New Delhi: Out of nowhere, the patently American Black Friday Sale is rapidly becoming an Indian institution. According to The Economic Times (2023), it is predicted to grow at a CAGR of 37.4% by 2032. There are not-so-dark lessons for everybody in business.
As a quick rewind, Black Friday is typically the Friday after Thanksgiving, the kick-off for the Christmas shopping season in the USA. Its naming has multiple source codes. Some claim that this was coined by policemen in Philadelphia (1960s), as they struggled to control the crowds seeking discounted shopping. Others opine that this is the day when retail establishments graduate from 'red’ to ‘black’, the balance sheet bolstered by aggressive demand.
It has travelled well to India, in spite of operating in the wake of the turbulence of Diwali shopping. Brands like Samsung, Tata Cliq, and Sony have divulged their exciting offers, while Myntra, Ajio, and many others are following suit. Even hypermarkets are offering retro-pricing shopping baskets, and Business Standard Online is hawking cut-price subscriptions. Cultural connotations of the colour black have vociferously been overwhelmed by the democratic pull of e-commerce. Perhaps next year, holiday packages and apartments will join the party as the momentum gets strengthened.
In Nehruvian consumption times, the ‘Sale’ was a life-saving sweetener, with discounted pricing breaking bread with festive bonuses to stretch the limited budget. For legacy shopping enclaves like Sarojini Nagar, New Market, MG Road, and others, bargaining was anyways SOP. Such periods simply shrunk the base offer, cloaking it with solemn non-negotiability and obvious cartelisation. As organised retail evolved, non-traditional occasions came to the party—the incredible deals at the EOSS (End of Season Sale), stimulating year-long purchase behaviour.

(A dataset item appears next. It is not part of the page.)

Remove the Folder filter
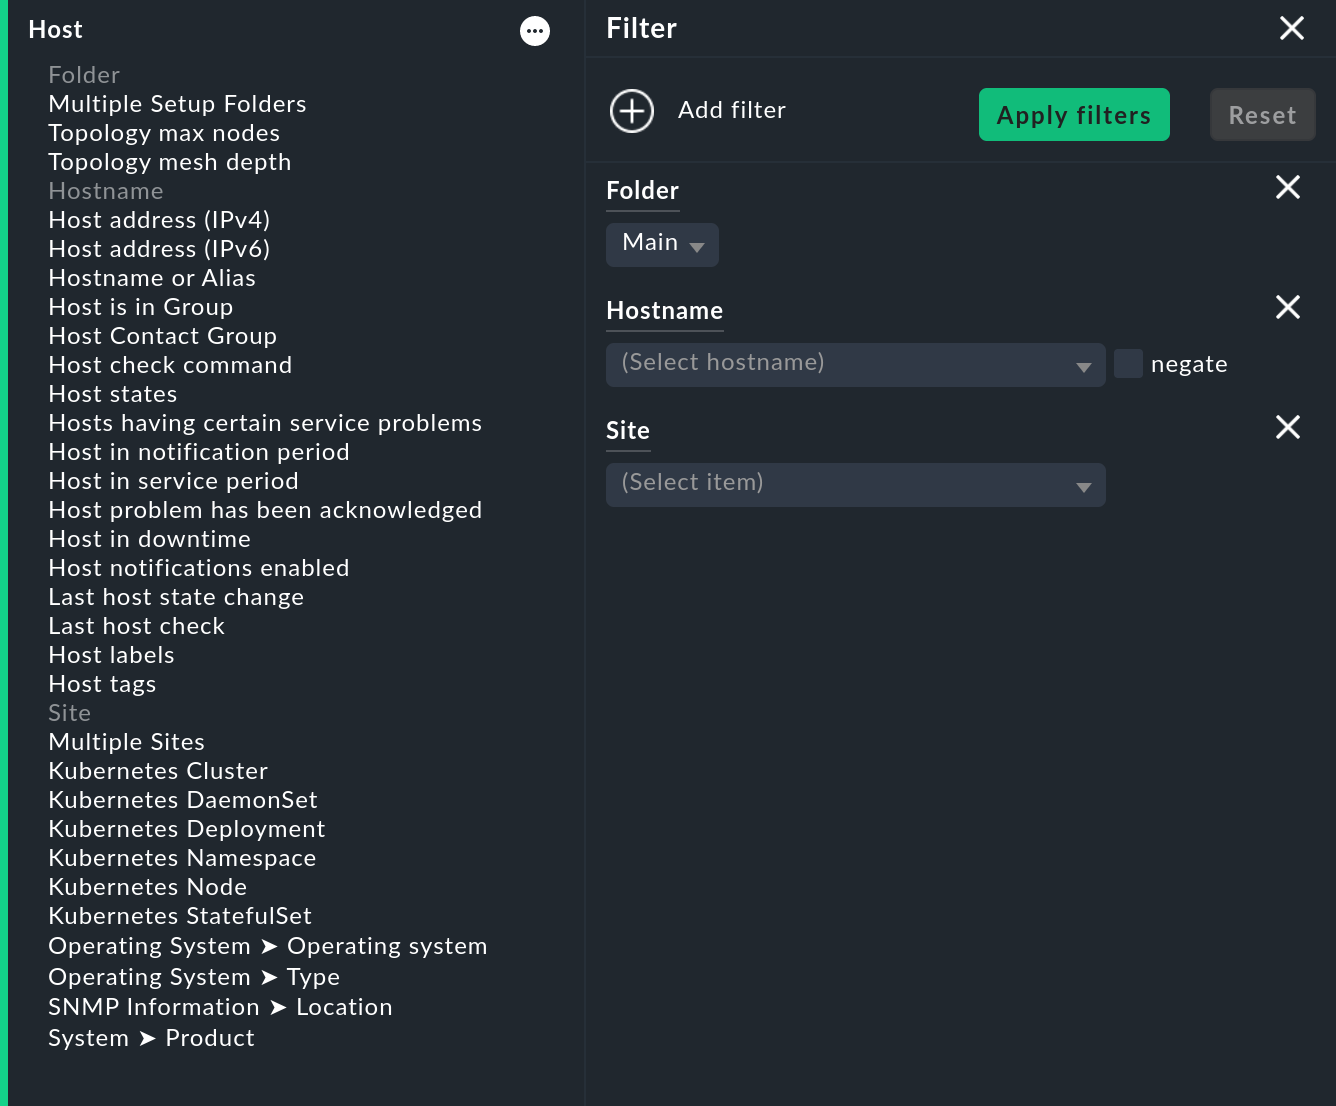This screenshot has height=1106, width=1336. click(x=1288, y=187)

According to Statista data, the number of online shoppers is predicted to increase to 427 million by 2027. Consequently, the booming e-commerce industry is estimated to be worth over 300 billion U.S. dollars by 2030. In the private sector, for the managerial cadre, the festive bonus has been replaced by the CTC regime, thus ensuring year-long consistency in liquidity. According to data from TransUnion Cibil, credit card defaults have risen from 1.6% in March 2023 to 1.8% by June 2024, as millennials stretch their capacity. Festive periods still witness record peaks, but that is increasingly for emotional and not transactional reasons.
The quoted data points can easily act as evidence to justify the prolificity of Black Friday. More importantly, justify the opportunity for many encores throughout the year, as customers simply seek a provocative pull to unleash the might of the UPI. An analogy can well be movie or OTT releases—the willingness to pay depending squarely on New News, packaged with sufficient flair. In the classical AIDA format, the path from desire to action is now smoother than ever before, empowered by tech-enabled liquidity. Apart from the textbook celebrations, contexts to buy need not be rooted in meaning as long as they are amplified by hype.
Thus, Pink Friday Sale, as started by Nykaa, can well become a scalable happiness for multiple brands. As can any other day of the week or year, as long as it is packed with sufficient goodies. Happy Hours can be applied with AI-inspired precision, delivered in QCom mode. Why must Purnima and Amavasya be left behind, candidates as eligible as any other legacy period, for blitzkrieg offers? Prominent sporting victories, real-time or anniversaries, can become reasons to splurge. The next Moon Mission can lead to a Galactic Offer period, with prices inversely skyrocketing.
In this era of prolific consumption, the role of a 'Sale' is truthfully comparable to Viagra and not, say, Club Soda. The latter adds fizz to navigate the outcome, while the former instigates the native appetite to fulfil its truest potential. People will anyway buy, and this is now a pattern in lower tiers and rural arenas as well. But an attractive 'reason why' has a sincere role to perform.
For starters, it fosters a sense of community, whether local or, in the case of Black Friday, global. For mainstream consumers, the vast majority, this is a significant icing. Perhaps, also as a defensible alibi for excessive spending, others are also part of the same nonstop party. The 'reason why' also reinforces a socio-cultural rooting, where applicable, a kind of societal feel-good heightened by social media.
Frankly, nobody in India cares about the significance of Black Friday, as long as the offers are persuasive. Just as P&G had once pioneered EDLP ( Every Day Low Pricing), there is room for every branded sale, subject to a delicious value proposition. May the best offer win, is the mood of the moment. Does not quite matter when and where.